Segment Start: MATERIAL TO PROCESS
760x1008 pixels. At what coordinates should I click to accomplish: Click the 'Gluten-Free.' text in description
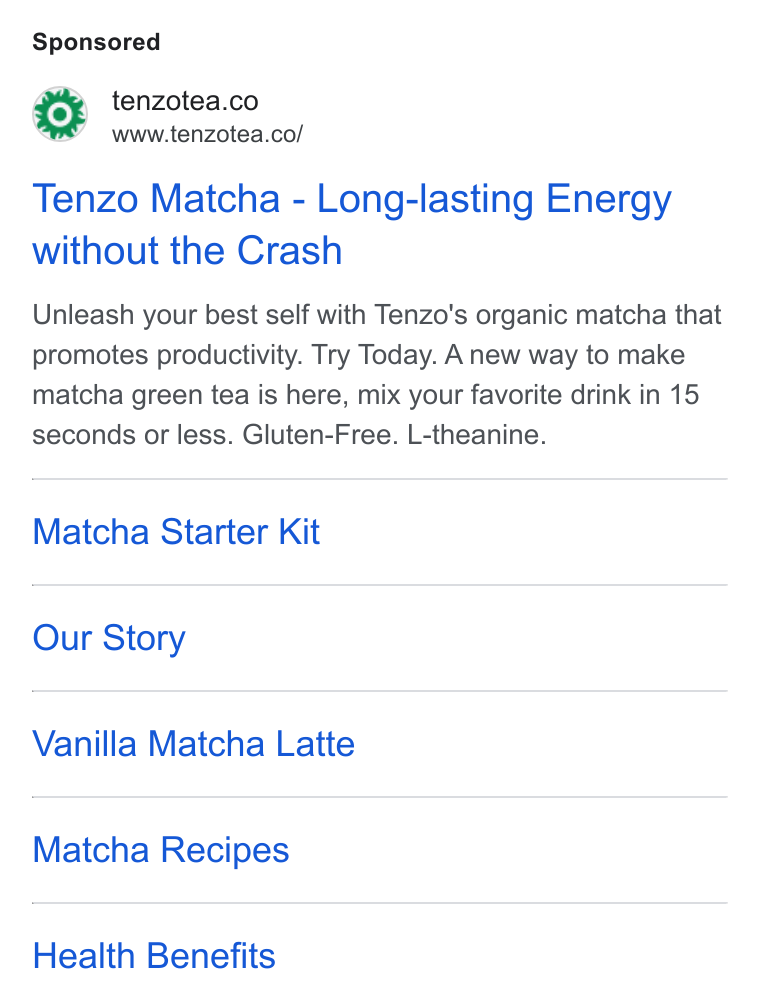[321, 435]
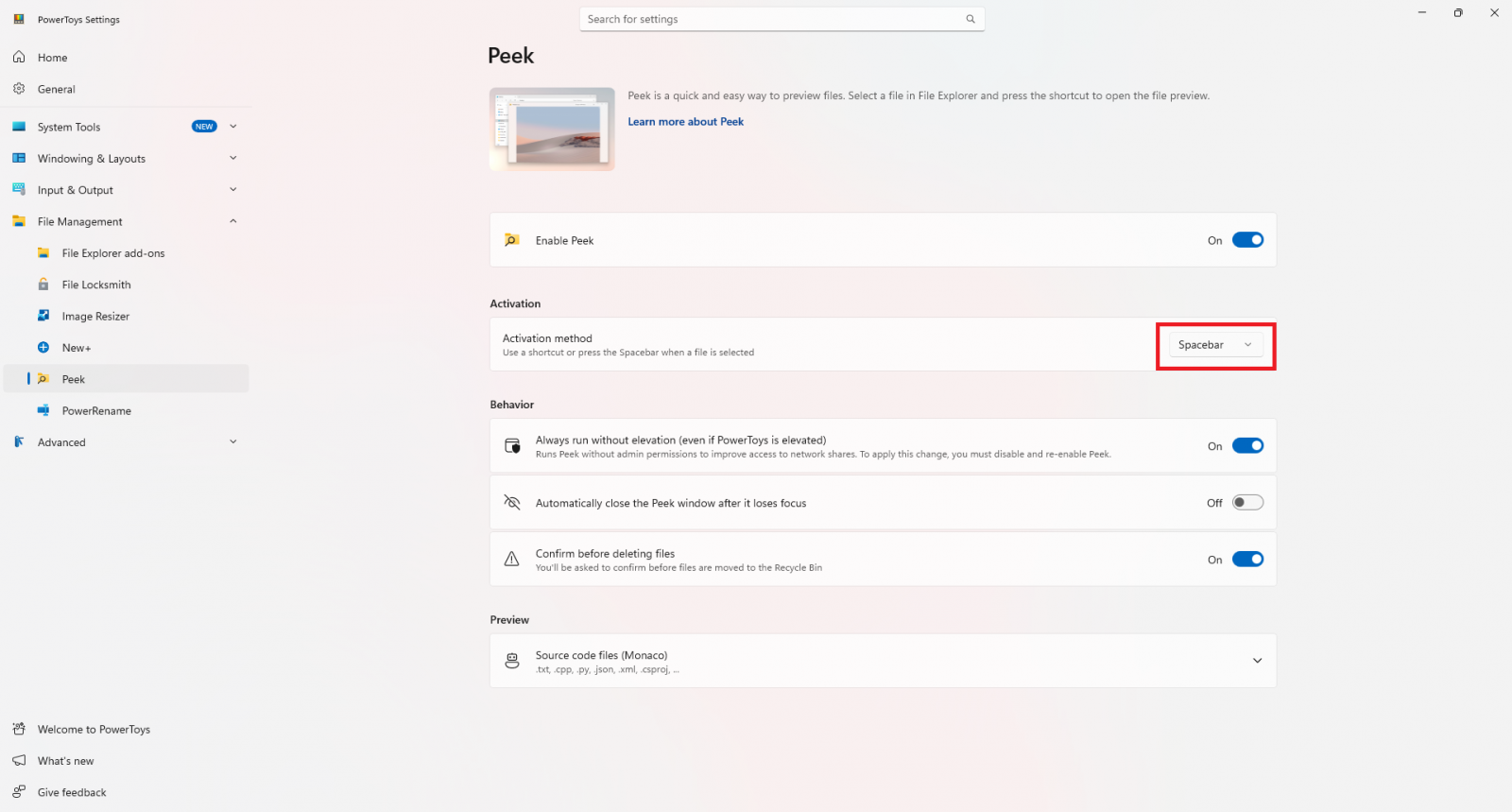Select Input & Output in sidebar
This screenshot has height=812, width=1512.
(76, 190)
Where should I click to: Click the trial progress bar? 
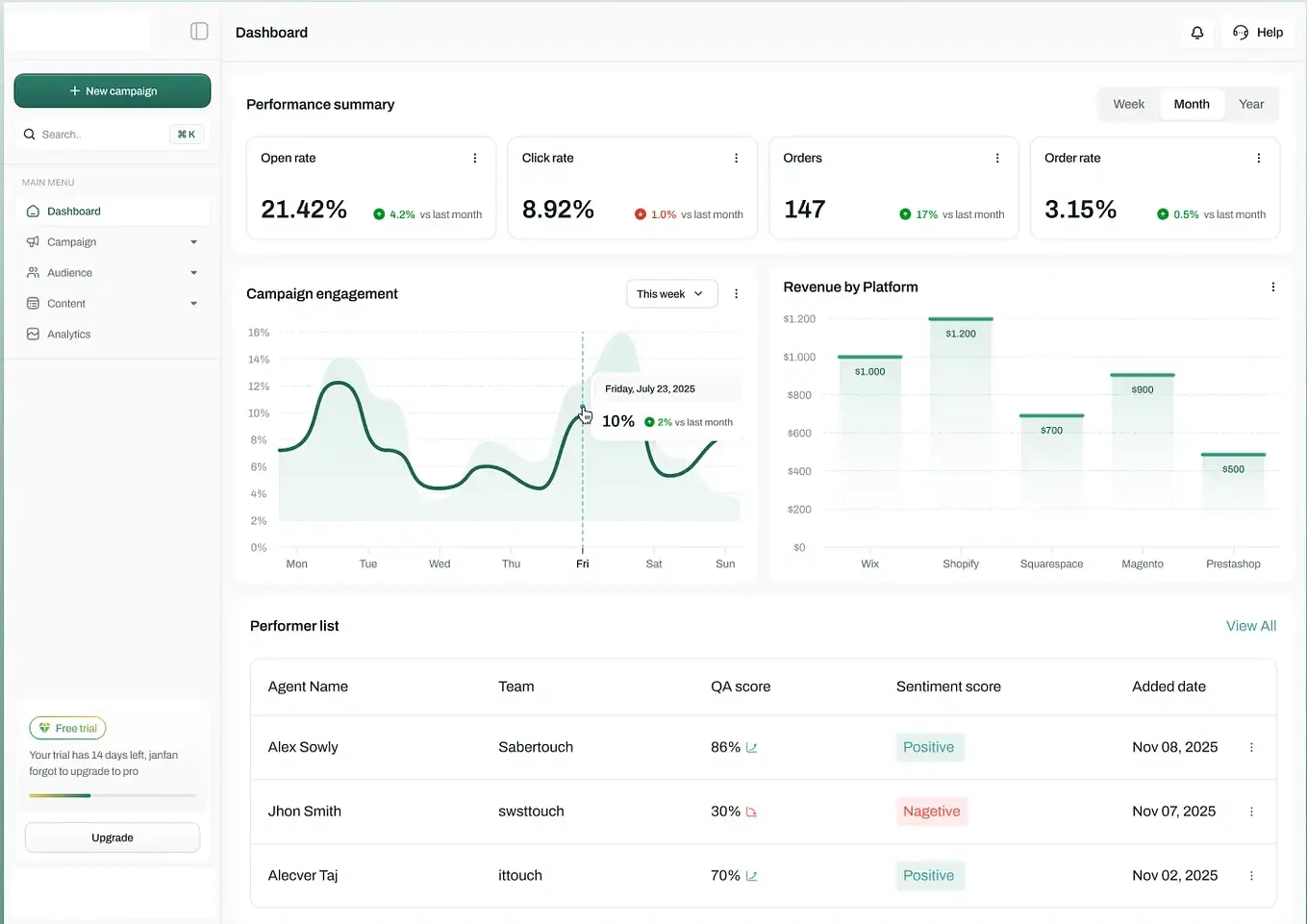pyautogui.click(x=112, y=796)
Segment End: MATERIAL TO PROCESS
- WHAT YOU WILL DO: Exactly what appears in the records above must be returned, apart from the pictures.

- WORKED SOLUTION:
760x1008 pixels. At what coordinates should I click to accomplish: Click the 'Gluten-Free.' text in description
[321, 435]
Select Input & Output in sidebar
This screenshot has height=812, width=1512.
(76, 190)
Where should I click to: Click the trial progress bar? 
pyautogui.click(x=112, y=796)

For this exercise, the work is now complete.